● Exercise:
A single figure is required: the number of lines below in which the word "Arena" occurs.

[Opening Supplied records section]

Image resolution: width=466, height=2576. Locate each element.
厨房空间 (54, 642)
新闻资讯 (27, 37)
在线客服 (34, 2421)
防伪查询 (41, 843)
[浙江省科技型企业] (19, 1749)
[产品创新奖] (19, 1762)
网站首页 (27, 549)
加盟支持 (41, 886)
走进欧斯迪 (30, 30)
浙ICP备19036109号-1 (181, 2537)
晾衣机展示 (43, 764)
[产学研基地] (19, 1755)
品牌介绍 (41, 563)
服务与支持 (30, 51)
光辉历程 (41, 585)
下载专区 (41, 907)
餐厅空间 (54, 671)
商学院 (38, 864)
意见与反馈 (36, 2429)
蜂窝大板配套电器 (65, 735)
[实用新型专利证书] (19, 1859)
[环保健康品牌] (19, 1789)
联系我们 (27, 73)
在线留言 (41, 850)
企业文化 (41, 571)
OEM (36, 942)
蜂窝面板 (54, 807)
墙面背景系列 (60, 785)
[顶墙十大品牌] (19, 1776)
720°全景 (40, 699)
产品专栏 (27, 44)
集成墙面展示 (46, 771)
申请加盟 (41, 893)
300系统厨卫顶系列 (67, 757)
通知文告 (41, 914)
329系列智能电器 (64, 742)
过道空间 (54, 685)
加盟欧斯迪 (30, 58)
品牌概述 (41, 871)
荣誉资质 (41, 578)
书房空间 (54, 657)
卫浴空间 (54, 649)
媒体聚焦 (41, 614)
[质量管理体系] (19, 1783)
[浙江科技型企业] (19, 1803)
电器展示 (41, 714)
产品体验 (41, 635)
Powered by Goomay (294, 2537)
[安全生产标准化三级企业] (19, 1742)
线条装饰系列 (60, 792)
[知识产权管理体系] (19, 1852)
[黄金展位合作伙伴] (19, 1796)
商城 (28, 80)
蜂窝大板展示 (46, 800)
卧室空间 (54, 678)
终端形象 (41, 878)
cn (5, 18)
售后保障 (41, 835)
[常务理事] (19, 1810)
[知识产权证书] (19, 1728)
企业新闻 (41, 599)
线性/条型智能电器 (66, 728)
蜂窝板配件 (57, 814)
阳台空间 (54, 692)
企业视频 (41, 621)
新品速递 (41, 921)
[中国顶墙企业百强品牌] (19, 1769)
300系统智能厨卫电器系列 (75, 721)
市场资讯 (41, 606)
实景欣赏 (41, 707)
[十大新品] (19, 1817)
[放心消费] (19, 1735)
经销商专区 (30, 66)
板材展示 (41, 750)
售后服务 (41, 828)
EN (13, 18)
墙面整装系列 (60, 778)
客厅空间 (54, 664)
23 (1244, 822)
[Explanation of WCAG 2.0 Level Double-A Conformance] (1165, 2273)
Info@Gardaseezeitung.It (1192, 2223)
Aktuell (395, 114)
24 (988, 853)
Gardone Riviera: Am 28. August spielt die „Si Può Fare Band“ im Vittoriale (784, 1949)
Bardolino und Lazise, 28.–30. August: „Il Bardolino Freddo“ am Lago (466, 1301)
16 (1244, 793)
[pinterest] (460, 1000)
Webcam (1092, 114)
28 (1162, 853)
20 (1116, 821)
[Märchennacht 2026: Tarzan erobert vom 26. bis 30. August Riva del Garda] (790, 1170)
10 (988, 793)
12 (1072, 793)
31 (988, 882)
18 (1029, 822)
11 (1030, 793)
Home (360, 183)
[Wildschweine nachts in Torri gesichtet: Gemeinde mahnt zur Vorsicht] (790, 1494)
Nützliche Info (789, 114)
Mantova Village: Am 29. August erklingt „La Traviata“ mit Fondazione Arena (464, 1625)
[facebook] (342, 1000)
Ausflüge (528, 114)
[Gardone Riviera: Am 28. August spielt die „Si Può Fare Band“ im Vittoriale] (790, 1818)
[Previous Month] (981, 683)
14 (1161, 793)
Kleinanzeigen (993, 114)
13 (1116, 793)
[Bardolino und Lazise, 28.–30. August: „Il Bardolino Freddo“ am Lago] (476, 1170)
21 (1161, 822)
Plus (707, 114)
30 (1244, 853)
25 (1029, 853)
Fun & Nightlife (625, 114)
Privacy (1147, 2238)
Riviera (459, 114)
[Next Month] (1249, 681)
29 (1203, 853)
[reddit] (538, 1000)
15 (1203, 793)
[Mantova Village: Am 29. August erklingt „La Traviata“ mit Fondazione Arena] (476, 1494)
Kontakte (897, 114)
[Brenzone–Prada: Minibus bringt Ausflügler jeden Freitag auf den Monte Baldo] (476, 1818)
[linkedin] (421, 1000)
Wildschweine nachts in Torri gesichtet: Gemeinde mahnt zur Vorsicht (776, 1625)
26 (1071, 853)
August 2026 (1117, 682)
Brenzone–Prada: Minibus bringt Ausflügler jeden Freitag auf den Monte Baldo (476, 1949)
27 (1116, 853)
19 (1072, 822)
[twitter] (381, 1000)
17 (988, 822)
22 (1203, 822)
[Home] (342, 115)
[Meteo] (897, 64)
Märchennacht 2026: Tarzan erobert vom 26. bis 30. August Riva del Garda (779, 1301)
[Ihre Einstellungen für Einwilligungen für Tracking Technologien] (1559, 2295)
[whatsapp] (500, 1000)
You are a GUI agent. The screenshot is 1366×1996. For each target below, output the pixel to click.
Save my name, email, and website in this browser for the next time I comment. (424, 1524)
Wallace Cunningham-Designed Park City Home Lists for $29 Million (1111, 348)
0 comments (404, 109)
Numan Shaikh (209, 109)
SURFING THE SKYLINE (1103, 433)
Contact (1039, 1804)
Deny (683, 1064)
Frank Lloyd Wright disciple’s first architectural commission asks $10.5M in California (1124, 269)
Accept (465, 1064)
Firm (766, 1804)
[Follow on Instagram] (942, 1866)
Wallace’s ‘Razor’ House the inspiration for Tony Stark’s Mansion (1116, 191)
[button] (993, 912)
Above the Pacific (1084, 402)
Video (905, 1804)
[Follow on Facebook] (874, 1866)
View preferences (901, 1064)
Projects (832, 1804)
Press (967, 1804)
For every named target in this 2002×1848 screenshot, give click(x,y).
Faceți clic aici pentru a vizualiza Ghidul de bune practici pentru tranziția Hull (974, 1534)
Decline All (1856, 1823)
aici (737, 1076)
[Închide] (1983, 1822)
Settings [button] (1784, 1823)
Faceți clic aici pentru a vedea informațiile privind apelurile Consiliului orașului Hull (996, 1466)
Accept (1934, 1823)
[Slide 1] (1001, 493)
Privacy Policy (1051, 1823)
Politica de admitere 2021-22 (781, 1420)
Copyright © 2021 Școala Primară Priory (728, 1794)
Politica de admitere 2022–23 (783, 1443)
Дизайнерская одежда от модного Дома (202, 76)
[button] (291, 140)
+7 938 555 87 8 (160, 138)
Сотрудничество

[Closing Supplied records section]

● Written answer:
2